Some NMO patients have a certain dependence on glucocorticoids, and the reduction of hormone dosage for these patients should be slower than that for MS. It has been reported that low-dose prednisone maintenance therapy can reduce NMO relapse, especially for NMO with increased serum autoimmune antibodies. It is especially suitable for NMO with elevated serum autoimmune antibodies. It has also been reported that regular hormone shock, such as shock once every 3 months, can reduce NMO relapse, but there are no results of multicenter randomized controlled trials with large samples.
8.Intermittent intravenous high-dose immunoglobulin Whether intermittent intravenous high-dose immunoglobulin can prevent NMO recurrence has only been reported to be effective in small samples, and there is a lack of large-sample randomized controlled studies. Theoretically and empirically, humoral immunity-based NMO,for
IVIg has better efficacy than MS.
(C) Symptomatic treatment
1. painful spasm Drugs such as carbamazepine, gabapentin and baclofen can be applied. For more intense trigeminal neuralgia and neuralgia, pregabalin can also be applied.
2, chronic pain, abnormal sensation, etc. Amitriptyline, SNRI, NaSSA, pregabalin and other drugs can be applied.
3, depression and anxiety SSRI, SNRI, NaSSA and psychological counseling can be applied.
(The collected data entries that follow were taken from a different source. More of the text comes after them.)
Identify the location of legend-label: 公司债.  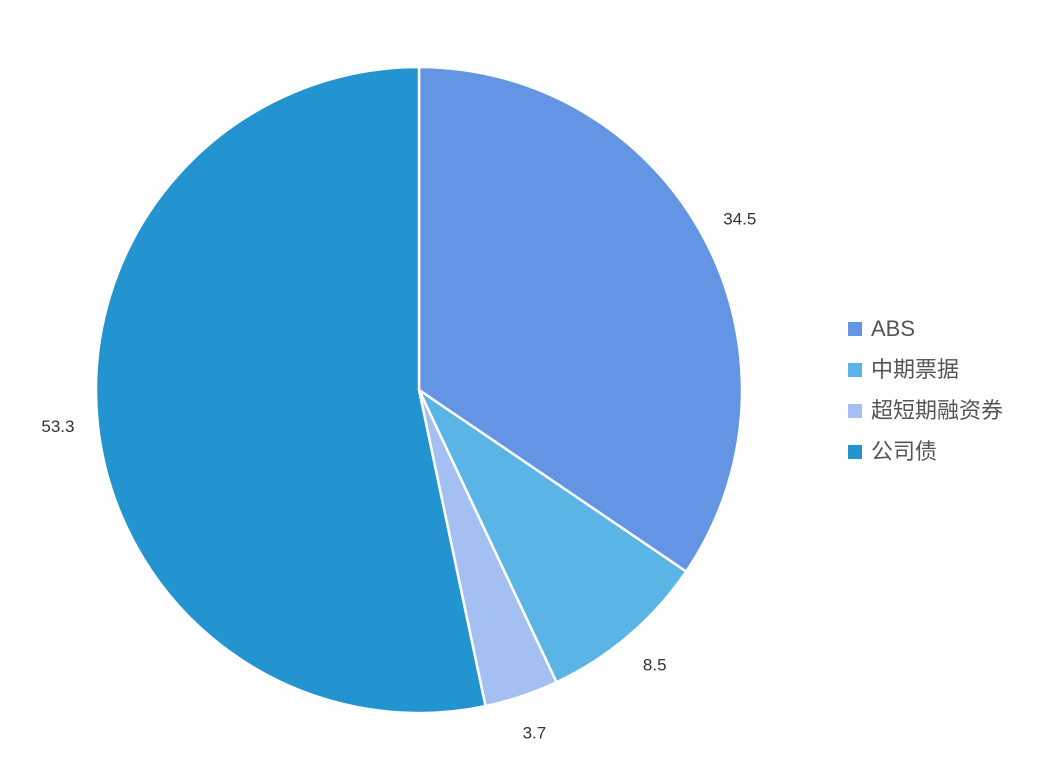
(904, 452).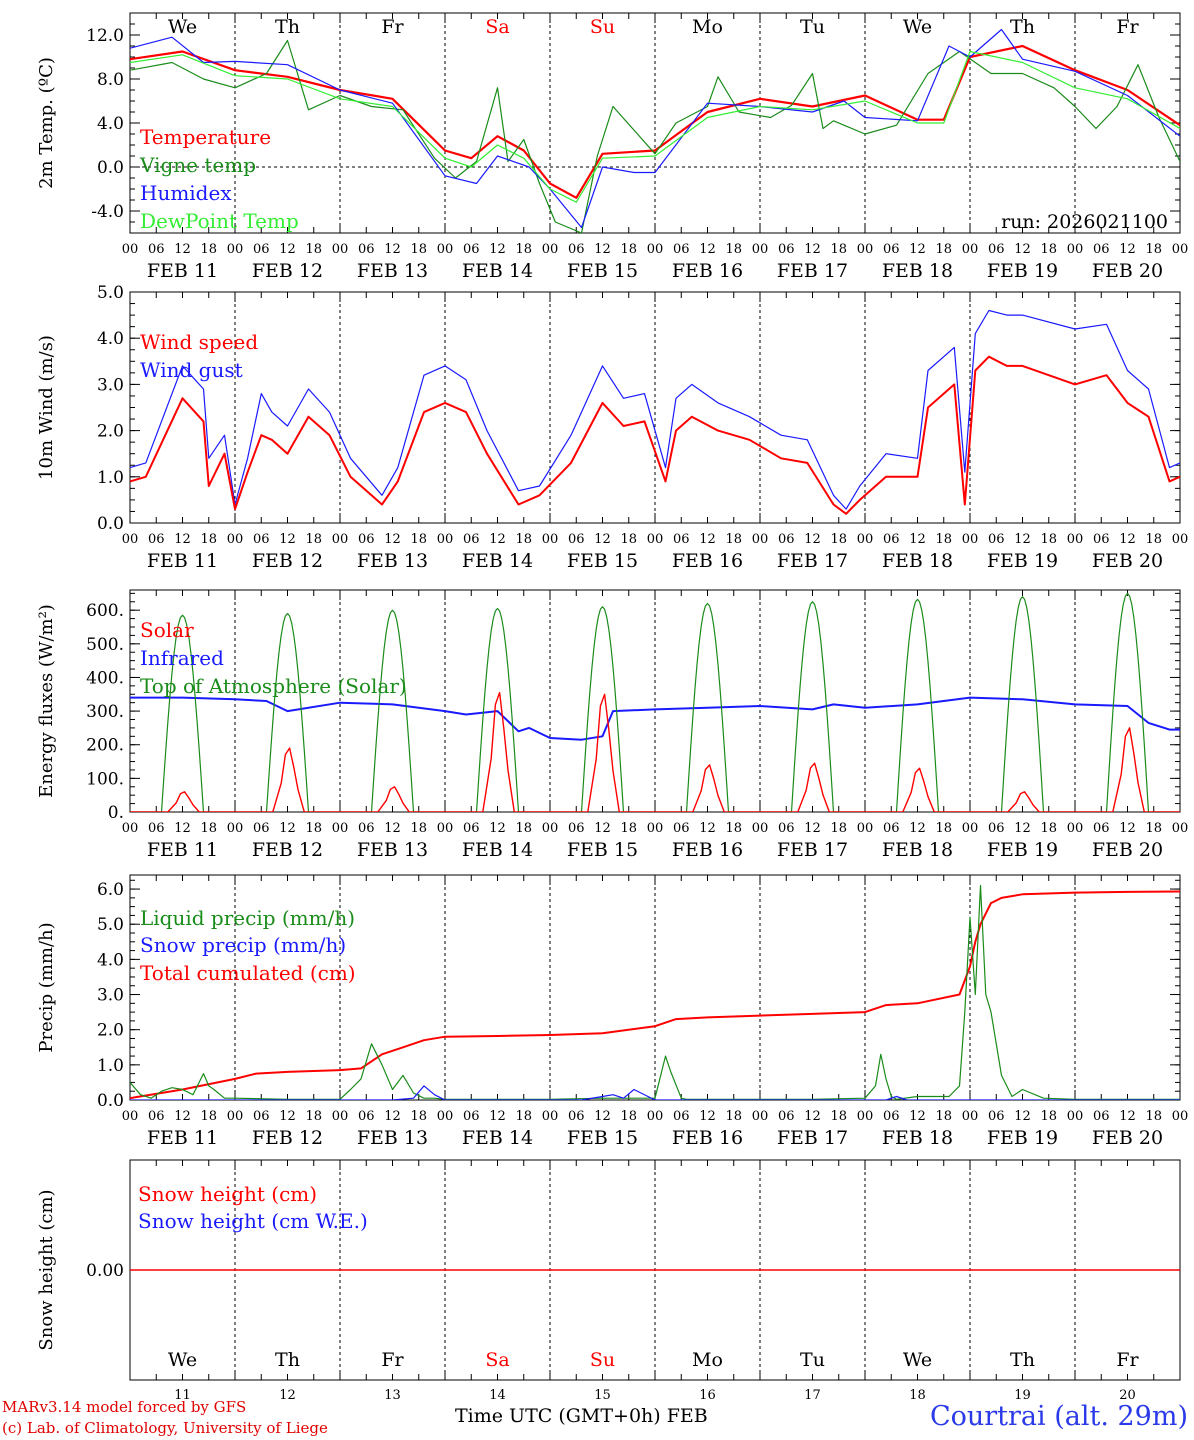 The image size is (1194, 1440). What do you see at coordinates (206, 137) in the screenshot?
I see `legend-entry: Temperature` at bounding box center [206, 137].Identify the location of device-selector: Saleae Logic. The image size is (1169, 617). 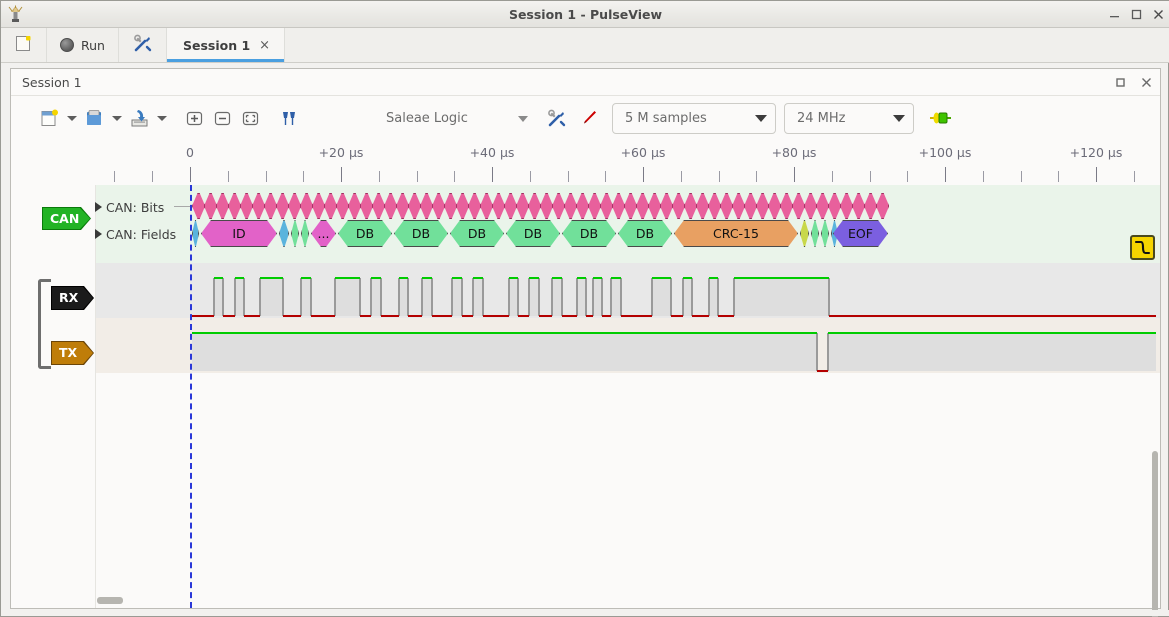
(455, 118). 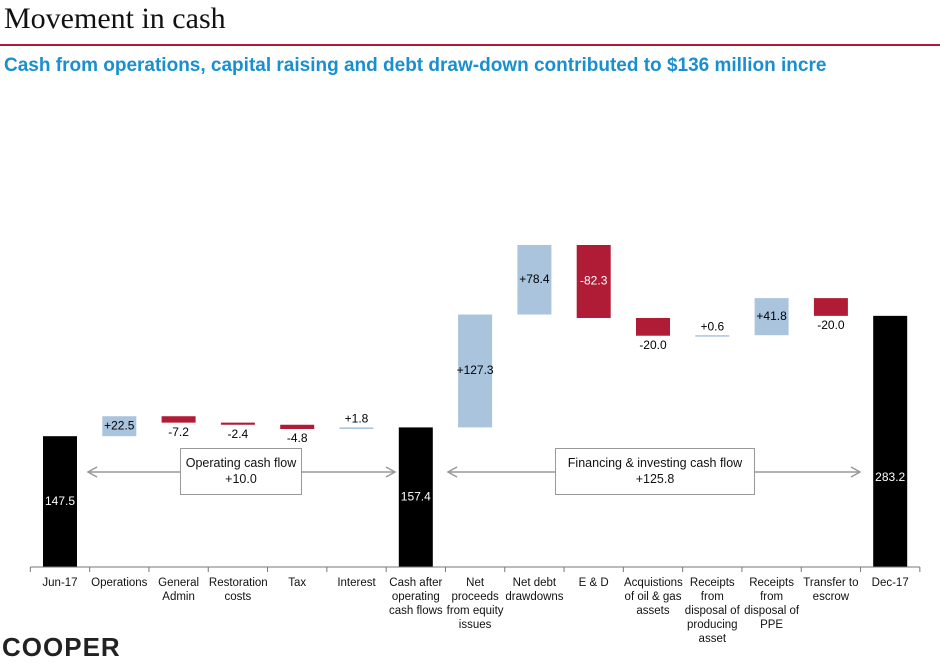 I want to click on x-tick-label: Cash after operating cash flows, so click(x=416, y=597).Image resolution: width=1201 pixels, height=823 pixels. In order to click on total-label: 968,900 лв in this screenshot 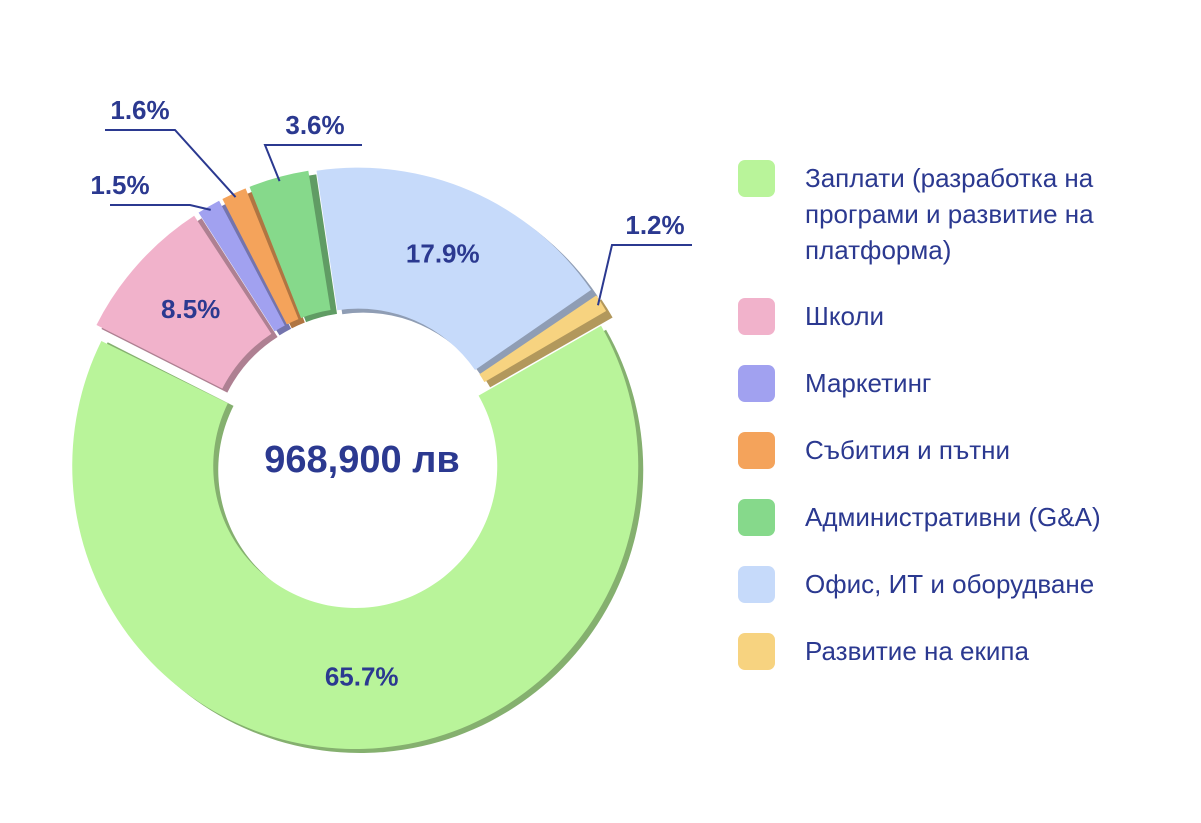, I will do `click(362, 460)`.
4.Lethargy and fatigue Modafinil and Amantadine are available.
5.Tremor Benzhexol hydrochloride, Aurolol hydrochloride and other drugs can be applied.
6.Bladder and rectal dysfunction Promethazine, oxybutynin, prazosin, etc. can be used for urinary incontinence; urinary retention should be catheterized, constipation can be used for laxatives, and enemas can be used for heavy cases.
7, sexual dysfunction can be applied to improve sexual function drugs, etc.
8, cognitive impairment can be applied cholinesterase inhibitors, etc.
9.Walking difficulties Dalfampridine (Ampyra™), a central potassium channel antagonist, can be used.
10.Spastic hypertonia of the lower limbs Baclofen can be administered orally, and in severe cases, intravertebral administration or botulinum toxin A can be used.
11.Limb function training When applying high-dose glucocortisol hormone, excessive activities should not be performed to avoid aggravating osteoporosis and weight-bearing of the femoral head. When the dose is reduced to a small oral dose, activities can be encouraged and corresponding rehabilitation training can be carried out.